Stated problem = Convert every line of the items below into a JSON list of strings, one string per line. Omit blank lines and leave the pictures out.

(Pointing records for text and elements)
************

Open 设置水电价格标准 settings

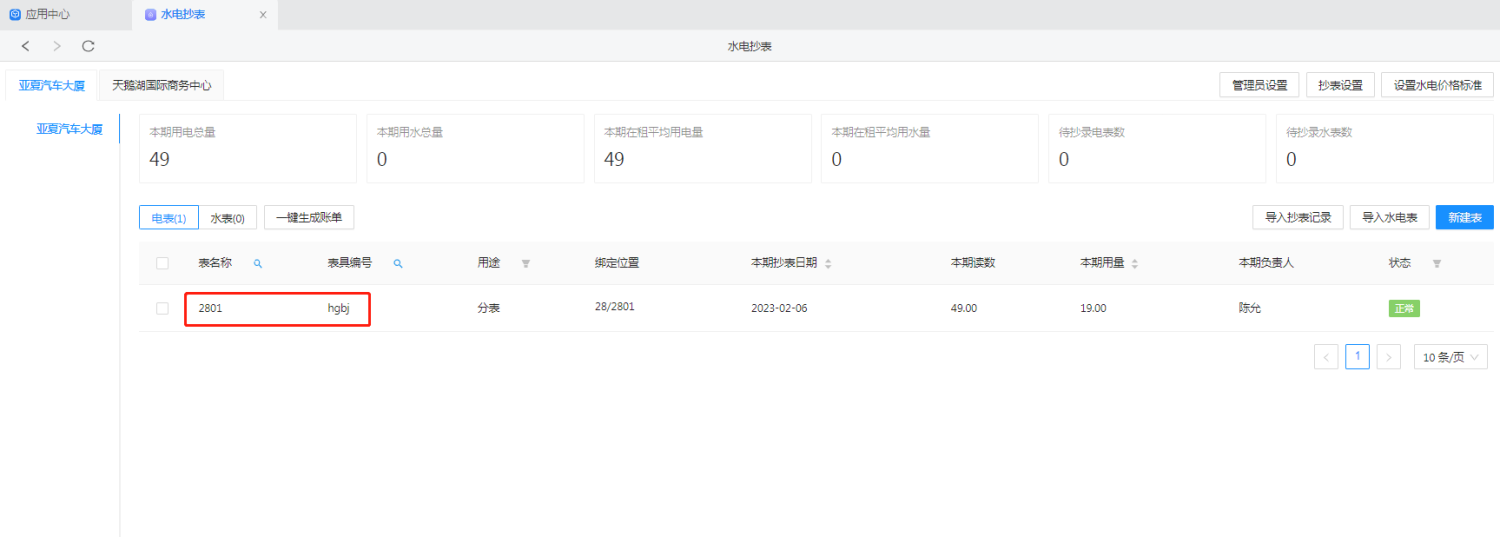click(x=1437, y=85)
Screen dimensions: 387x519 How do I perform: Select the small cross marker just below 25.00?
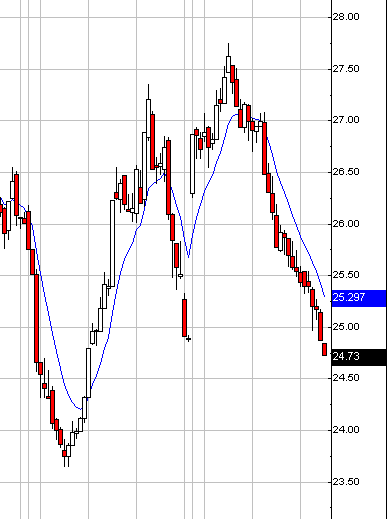click(x=188, y=339)
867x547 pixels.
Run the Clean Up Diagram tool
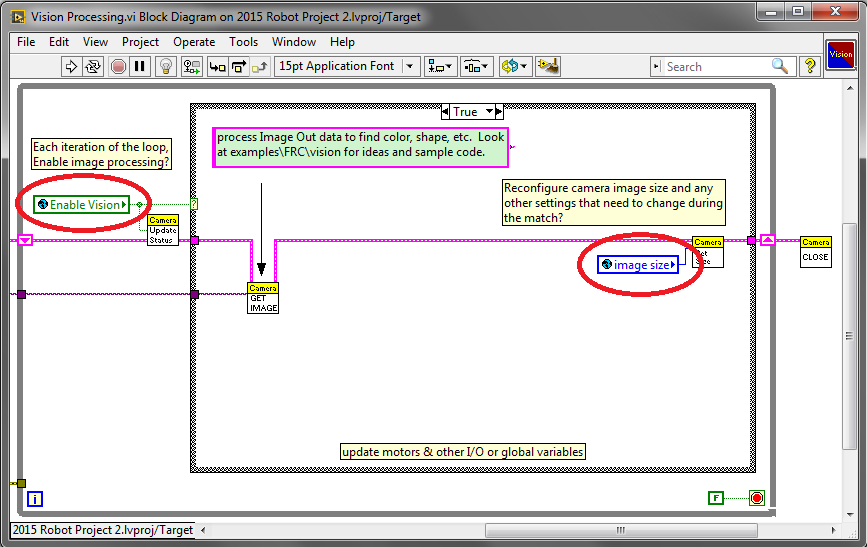[546, 66]
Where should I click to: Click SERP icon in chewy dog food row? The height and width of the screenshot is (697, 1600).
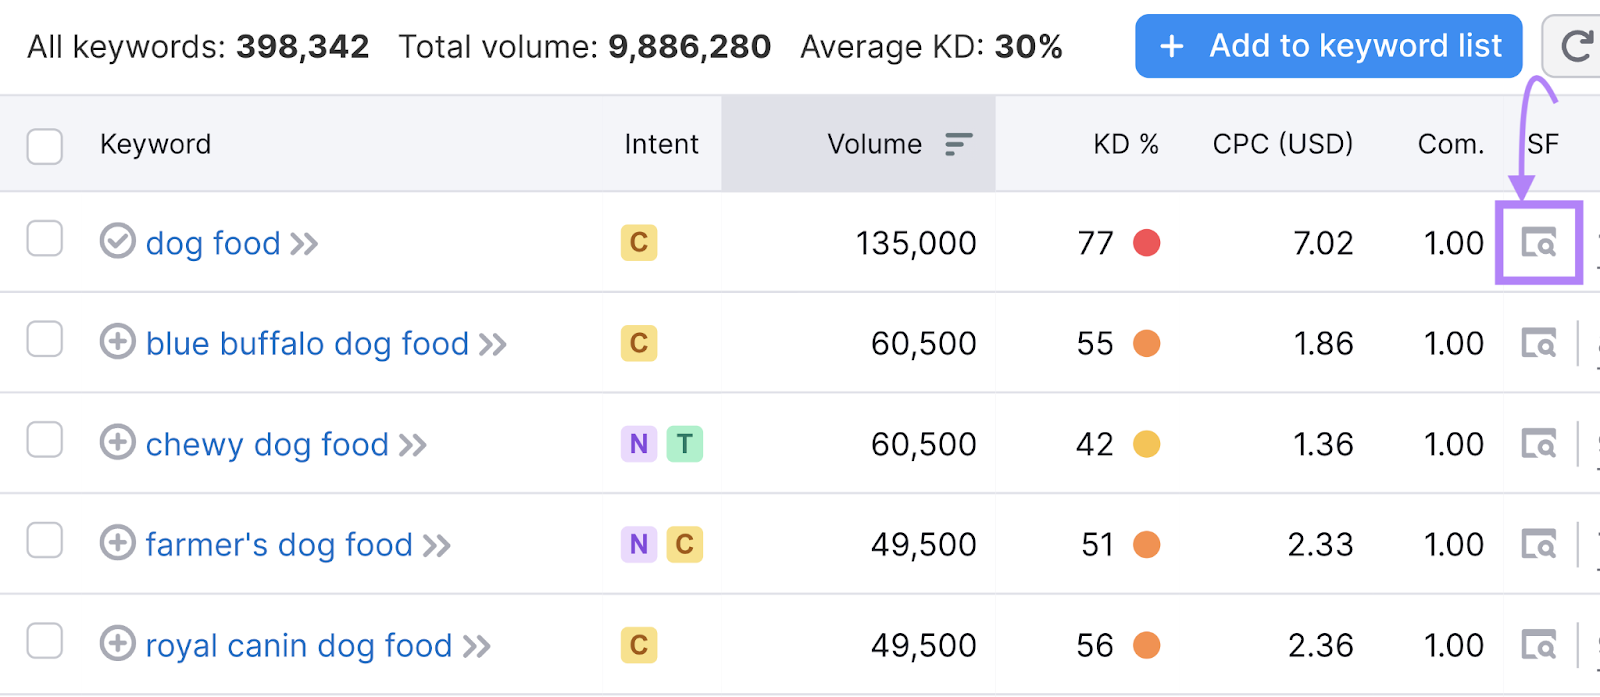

************

Solution =
[
  "Open 设置水电价格标准 settings",
  "click(x=1437, y=85)",
  "Screen dimensions: 387x519 How do I perform: Select the small cross marker just below 25.00?",
  "click(x=188, y=339)",
  "867x547 pixels.",
  "Run the Clean Up Diagram tool",
  "[546, 66]",
  "Where should I click to: Click SERP icon in chewy dog food row? The height and width of the screenshot is (697, 1600)."
]